At the time of the field interviews, a new drug policy (2010) was being formulated for introduction in the country later in 2011. Some of the aforementioned issues could be tackled through this new drug policy.

30 Source: field interviews.

31 During interviews, the Child Health Unit, International Centre for Diarrhoeal Disease Research (ICDDR) stated that children take a lot of antibiotics, higher than the amount recommended by WHO, and are rapidly developing resistance. Marketing of drugs would need active regulation, as businesses are pushing drugs to each home and there are more unlicensed vendors than licensed drug stores in Bangladesh.
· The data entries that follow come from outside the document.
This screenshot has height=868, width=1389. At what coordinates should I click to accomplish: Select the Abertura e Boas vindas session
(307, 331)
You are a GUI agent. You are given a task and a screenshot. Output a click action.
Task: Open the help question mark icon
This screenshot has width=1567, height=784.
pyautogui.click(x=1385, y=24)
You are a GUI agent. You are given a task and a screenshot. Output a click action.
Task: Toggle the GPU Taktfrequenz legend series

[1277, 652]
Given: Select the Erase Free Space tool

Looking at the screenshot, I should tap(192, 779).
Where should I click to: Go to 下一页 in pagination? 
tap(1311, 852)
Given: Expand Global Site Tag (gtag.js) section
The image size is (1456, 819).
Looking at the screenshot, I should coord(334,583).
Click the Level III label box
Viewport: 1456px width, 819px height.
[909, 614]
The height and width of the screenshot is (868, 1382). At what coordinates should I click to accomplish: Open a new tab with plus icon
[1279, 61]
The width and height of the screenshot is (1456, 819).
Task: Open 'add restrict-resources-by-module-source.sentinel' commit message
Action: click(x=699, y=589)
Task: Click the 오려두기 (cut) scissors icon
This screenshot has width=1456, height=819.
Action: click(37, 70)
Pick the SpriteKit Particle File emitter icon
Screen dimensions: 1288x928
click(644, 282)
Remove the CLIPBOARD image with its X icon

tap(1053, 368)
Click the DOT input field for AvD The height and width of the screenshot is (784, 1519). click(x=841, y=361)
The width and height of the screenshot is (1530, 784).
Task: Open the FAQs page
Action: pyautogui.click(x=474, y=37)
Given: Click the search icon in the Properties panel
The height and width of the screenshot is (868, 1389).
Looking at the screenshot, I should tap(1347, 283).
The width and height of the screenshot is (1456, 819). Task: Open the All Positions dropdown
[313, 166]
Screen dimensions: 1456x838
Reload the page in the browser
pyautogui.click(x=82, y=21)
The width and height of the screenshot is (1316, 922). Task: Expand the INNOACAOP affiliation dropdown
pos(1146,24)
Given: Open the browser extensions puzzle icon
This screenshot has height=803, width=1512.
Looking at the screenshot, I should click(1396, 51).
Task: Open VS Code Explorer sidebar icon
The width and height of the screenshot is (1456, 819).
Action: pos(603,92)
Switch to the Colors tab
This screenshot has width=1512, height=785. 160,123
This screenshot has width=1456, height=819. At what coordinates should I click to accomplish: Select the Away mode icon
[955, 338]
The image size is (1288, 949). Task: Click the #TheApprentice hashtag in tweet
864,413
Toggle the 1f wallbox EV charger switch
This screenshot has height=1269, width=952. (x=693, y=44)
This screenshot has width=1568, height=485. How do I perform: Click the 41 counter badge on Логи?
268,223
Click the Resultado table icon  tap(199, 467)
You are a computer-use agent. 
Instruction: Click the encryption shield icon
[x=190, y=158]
Here, the work of the Child Health Unit, ICDDR on the social marketing system and treatment guidelines for pubic sector hospitals would need to be supported by the drug regulatory system.

5.2 Intellectual property

Bangladesh is among the few LDCs utilizing to some extent the various flexibilities provided for LDCs by the World Trade Organization (WTO) that support pharmaceutical production and marketing. The transition period lasting until 2016 (WTO/IP/C/25) exempted Bangladesh and other LDCs from implementing the provisions of the Agreement on Trade-Related Aspects of Intellectual Property Rights (TRIPS Agreement) on patent and protection of undisclosed information with respect to pharmaceutical products. The transition period also includes a waiver from obligations to provide exclusive marketing rights, granted by the WTO General Council in a separate decision in 2002.32 According to the Bangladesh Patent and Design Law (1911), patents are available for new processes for the manufacture of chemical compounds, pharmaceutical compositions and microorganisms and for the article prepared or produced by the process. This provides a process patent regime in accordance with the flexibility provided for LDCs.33 The Bangladeshi Government has issued an order for suspension of granting patents for pharmaceutical products, despite the fact that the Patent and Design Law does not provide for such patents.34 In addition, the order introduces a “mailbox” for receiving patent applications during the time that pharmaceutical product patents continue to be unavailable (WTO, 2010). According to the Registrar of Patents, Designs and Copyrights, the mailbox system contains several pharmaceutical patent applications (Gehl Sampath, 2010b). If these applications are granted after 1 January 2016, any pharmaceutical substances addressed in granted applications could become unavailable to local generic producers (see also Box 1).

Bangladesh does not provide protection for undisclosed information submitted for pharmaceutical product approval/registration purposes concerning new chemical entities (WTO, 2006). Bangladesh currently does not provide exclusive marketing rights for pharmaceutical products, which is fully consistent with the flexibility provided for LDCs under the WTO General Council waiver decision from 2002 on exclusive marketing rights (see above).

Another transition period allows LDCs to delay compliance with the rest of the provisions of the TRIPS Agreement until 2013.

32 WTO General Council decision: “Least-developed country members – obligations under Article 70.9 of the TRIPS Agreement with respect to pharmaceutical products”, 8 July 2002, WTO document WT/L/478, 12 July 2002.

33 See Article 2(8), which defines “invention” as any manner of new manufacture and includes an improvement and an alleged invention, and Article 2(10), which defines “manufacture”

as inclusive of any art, process or manner of producing, preparing or making an article, and also any article prepared or produced by manufacture (Patent and Design Act, Bangladesh, 1911). A similar conclusion is made on the interpretation of Bangladeshi legislations by the GIZ (2007) study.

34 It is not clear to the drafters of this study whether the Bangladeshi Government is of the view that pharmaceutical product patents have been granted before issuing the suspension order. Nor is it clear whether there are any actually granted patents on pharmaceutical products in Bangladesh. For these reasons, our analysis will be based on the provisions of the Bangladesh Patent and Design Law (1911), which excludes pharmaceutical product patents.